Usa Session Manager para iniciar una sesión y acceder a la instancia.

Uso de un script de datos de usuario

Si no puedes utilizar los métodos de solución de problemas anteriores, utiliza un script de datos de usuario para desactivar el firewall a nivel del sistema operativo y el TCP Wrapper. A continuación, reinicia el servicio sshd.

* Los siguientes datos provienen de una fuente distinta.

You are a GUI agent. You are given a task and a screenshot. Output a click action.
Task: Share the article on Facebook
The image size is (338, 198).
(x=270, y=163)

Importante: Antes de detener e iniciar la instancia, lleva a cabo las siguientes acciones:

Crea una copia de seguridad de tu volumen de Amazon Elastic Block Store (Amazon EBS).
Nota: Si tu instancia está respaldada por un almacén de instancias o tiene volúmenes de almacén de instancias que contienen datos, Amazon EC2 elimina los datos cuando se detiene la instancia.
Elimina temporalmente la instancia del grupo de Amazon EC2 Auto Scaling cuando completes los pasos de resolución.
Nota: Si detienes una instancia que está en un grupo de EC2 Auto Scaling, puedes terminar la instancia en función de la configuración de protección de desescalamiento horizontal. Las instancias que inicies con Amazon EMR, AWS CloudFormation o AWS Elastic Beanstalk pueden estar en un grupo de escalamiento automático.
Establece el comportamiento de apagado de las instancias en Detener para asegurarte de que las instancias no finalicen cuando las detengas.

Nota: Al detener e iniciar una instancia, la dirección IP pública de la instancia cambia. Se recomienda utilizar una dirección IP elástica para enrutar el tráfico externo hacia la instancia en lugar de una dirección IP pública.

Para configurar los datos de usuario de la instancia, sigue estos pasos:

Abre la consola de Amazon EC2.
En el panel de navegación, elige Instancias y, a continuación, selecciona la instancia.
Detén la instancia.
Selecciona Acciones y, a continuación, selecciona Configuración de la instancia.

Selecciona Editar datos de usuario y, a continuación, introduce el siguiente script de datos de usuario:

Content-Type: multipart/mixed; boundary="//"MIME-Version: 1.0

--//
Content-Type: text/cloud-config; charset="us-ascii"
MIME-Version: 1.0
Content-Transfer-Encoding: 7bit
Content-Disposition: attachment; filename="cloud-config.txt"

#cloud-config
cloud_final_modules:
- [scripts-user, always]

--//
Content-Type:
    text/x-shellscript; charset="us-ascii"
MIME-Version: 1.0
Content-Transfer-Encoding: 7bit
Content-Disposition: attachment; filename="userdata.txt"

#!/bin/bash
iptables -P INPUT ACCEPT
iptables -F
systemctl restart sshd.service || service sshd restart
if [[ $( cat /etc/hosts.[ad]* | grep -vE '^#' | awk 'NF' | wc -l) -ne 0 ]];\
then sudo sed -i '1i sshd2 sshd : ALL: allow' /etc/hosts.allow; fi
--//

Nota: El script de datos de usuario anterior está configurado para ejecutarse en cada reinicio de la instancia. Este método elimina todas las reglas principales de iptables.

Selecciona Guardar.
Usa SSH para conectarte a la instancia.
Cuando recuperes el acceso a la instancia, elimina el script de datos de usuario y, a continuación, comprueba que la configuración del firewall es correcta.